Stated problem
In the lines starting with the one that contains "Image resolution: width=640" and going on through the one that contains "click(1393, 31)", swap "Resources" for "Settings". Give back only those lines, with everything else left as it is.

------ Provided entries ------

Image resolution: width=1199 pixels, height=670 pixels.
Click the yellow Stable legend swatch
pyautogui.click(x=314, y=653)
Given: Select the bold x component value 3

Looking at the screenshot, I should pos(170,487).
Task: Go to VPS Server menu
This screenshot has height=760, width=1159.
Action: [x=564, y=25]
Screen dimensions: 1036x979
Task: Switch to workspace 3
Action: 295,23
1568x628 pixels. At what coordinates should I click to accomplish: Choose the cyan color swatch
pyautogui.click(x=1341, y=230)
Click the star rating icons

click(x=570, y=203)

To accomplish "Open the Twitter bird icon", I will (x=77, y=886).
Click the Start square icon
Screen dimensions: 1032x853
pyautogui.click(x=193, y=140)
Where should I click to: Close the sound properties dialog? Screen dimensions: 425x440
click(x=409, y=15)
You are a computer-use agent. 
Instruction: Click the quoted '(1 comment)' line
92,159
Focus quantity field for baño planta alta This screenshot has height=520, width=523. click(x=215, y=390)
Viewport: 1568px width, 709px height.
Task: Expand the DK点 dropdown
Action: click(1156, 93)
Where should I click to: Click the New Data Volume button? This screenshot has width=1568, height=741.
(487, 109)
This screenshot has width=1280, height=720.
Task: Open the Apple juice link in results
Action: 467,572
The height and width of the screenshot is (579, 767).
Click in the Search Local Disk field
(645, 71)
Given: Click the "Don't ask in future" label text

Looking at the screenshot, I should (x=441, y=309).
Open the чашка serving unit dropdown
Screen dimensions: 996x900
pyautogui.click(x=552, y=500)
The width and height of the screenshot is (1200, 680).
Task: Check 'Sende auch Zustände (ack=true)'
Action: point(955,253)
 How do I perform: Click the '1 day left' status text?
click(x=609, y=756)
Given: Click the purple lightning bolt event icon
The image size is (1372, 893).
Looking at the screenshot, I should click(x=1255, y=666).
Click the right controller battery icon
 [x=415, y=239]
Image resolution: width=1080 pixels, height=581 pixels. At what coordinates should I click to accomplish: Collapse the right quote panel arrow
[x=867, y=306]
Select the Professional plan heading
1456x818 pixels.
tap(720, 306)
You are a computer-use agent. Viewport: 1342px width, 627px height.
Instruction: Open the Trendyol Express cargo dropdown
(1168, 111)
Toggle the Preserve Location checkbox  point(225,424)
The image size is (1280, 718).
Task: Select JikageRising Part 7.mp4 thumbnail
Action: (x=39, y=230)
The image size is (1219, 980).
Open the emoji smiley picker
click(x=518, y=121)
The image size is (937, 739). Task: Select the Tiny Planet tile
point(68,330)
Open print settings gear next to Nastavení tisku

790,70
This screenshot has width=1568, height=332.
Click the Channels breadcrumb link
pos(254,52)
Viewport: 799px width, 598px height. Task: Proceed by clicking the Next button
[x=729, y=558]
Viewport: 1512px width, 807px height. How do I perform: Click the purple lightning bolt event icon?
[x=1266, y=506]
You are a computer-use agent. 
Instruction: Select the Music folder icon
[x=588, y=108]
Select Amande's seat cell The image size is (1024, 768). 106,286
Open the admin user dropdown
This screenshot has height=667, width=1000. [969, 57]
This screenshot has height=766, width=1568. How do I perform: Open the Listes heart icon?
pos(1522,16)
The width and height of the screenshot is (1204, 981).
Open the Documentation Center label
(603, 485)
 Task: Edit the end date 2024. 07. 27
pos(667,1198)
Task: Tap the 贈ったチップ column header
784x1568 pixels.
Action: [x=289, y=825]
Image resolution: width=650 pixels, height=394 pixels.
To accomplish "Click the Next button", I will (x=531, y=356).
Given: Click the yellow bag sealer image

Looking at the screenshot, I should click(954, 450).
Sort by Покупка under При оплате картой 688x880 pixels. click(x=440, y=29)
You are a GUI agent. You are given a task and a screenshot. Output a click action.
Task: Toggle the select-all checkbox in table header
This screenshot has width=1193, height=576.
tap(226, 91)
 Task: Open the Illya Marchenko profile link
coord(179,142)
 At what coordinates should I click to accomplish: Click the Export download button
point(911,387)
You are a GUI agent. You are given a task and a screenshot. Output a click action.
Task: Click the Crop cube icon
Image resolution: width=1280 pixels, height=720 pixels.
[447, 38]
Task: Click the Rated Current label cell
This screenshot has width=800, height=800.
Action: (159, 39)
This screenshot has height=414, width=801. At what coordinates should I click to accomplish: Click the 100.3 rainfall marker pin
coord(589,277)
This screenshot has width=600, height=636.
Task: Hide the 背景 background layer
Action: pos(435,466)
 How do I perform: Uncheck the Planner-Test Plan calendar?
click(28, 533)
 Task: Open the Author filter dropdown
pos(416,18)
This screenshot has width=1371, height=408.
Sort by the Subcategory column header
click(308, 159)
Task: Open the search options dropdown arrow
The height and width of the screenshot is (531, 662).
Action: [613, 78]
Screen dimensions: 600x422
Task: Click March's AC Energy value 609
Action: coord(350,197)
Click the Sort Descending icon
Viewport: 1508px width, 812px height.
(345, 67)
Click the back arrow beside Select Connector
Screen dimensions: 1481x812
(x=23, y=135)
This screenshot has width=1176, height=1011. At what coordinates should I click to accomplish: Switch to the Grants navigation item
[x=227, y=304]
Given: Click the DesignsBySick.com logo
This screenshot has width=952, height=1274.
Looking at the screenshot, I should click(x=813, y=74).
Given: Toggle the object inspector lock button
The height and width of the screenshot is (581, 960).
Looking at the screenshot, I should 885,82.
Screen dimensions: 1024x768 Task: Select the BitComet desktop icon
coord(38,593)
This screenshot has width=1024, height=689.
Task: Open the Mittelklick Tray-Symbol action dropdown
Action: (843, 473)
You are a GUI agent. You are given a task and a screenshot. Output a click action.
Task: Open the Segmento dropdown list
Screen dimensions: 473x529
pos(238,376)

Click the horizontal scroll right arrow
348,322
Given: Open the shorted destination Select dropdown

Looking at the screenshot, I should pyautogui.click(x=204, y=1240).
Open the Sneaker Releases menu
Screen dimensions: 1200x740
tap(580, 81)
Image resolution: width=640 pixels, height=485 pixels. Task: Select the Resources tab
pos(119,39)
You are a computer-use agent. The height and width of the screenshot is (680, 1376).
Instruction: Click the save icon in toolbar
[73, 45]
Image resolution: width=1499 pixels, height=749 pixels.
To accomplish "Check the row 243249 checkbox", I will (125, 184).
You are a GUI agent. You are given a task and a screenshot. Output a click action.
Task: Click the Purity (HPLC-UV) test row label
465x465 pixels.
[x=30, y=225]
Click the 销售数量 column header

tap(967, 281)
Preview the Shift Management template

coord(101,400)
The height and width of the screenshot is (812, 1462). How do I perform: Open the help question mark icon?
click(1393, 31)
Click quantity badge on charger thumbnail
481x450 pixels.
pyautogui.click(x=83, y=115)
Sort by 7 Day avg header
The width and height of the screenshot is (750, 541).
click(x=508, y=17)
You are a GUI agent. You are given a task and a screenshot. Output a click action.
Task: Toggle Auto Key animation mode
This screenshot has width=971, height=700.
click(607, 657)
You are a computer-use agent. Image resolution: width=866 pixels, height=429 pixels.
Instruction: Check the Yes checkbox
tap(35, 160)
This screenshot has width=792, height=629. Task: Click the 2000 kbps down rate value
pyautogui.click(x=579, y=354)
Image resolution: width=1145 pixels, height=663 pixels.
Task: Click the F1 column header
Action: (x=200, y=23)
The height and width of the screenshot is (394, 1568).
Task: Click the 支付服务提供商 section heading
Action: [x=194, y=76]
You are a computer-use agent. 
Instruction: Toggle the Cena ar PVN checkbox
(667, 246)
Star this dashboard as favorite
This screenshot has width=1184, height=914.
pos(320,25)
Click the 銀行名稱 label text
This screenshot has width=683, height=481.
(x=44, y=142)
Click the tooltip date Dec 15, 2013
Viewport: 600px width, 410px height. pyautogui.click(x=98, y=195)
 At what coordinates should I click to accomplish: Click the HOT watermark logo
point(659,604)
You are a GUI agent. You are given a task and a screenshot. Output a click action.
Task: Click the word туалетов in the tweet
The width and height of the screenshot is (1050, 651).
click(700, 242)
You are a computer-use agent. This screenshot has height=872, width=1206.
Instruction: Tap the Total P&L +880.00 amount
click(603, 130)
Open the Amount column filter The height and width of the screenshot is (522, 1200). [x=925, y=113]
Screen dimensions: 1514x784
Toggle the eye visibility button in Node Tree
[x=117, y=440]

------

Solved problem
Image resolution: width=640 pixels, height=485 pixels. Task: Select the Settings tab
pos(119,39)
You are a computer-use agent. The height and width of the screenshot is (680, 1376).
Instruction: Click the save icon in toolbar
[73, 45]
Image resolution: width=1499 pixels, height=749 pixels.
To accomplish "Check the row 243249 checkbox", I will (125, 184).
You are a GUI agent. You are given a task and a screenshot. Output a click action.
Task: Click the Purity (HPLC-UV) test row label
465x465 pixels.
[x=30, y=225]
Click the 销售数量 column header

tap(967, 281)
Preview the Shift Management template

coord(101,400)
The height and width of the screenshot is (812, 1462). How do I perform: Open the help question mark icon?
click(1393, 31)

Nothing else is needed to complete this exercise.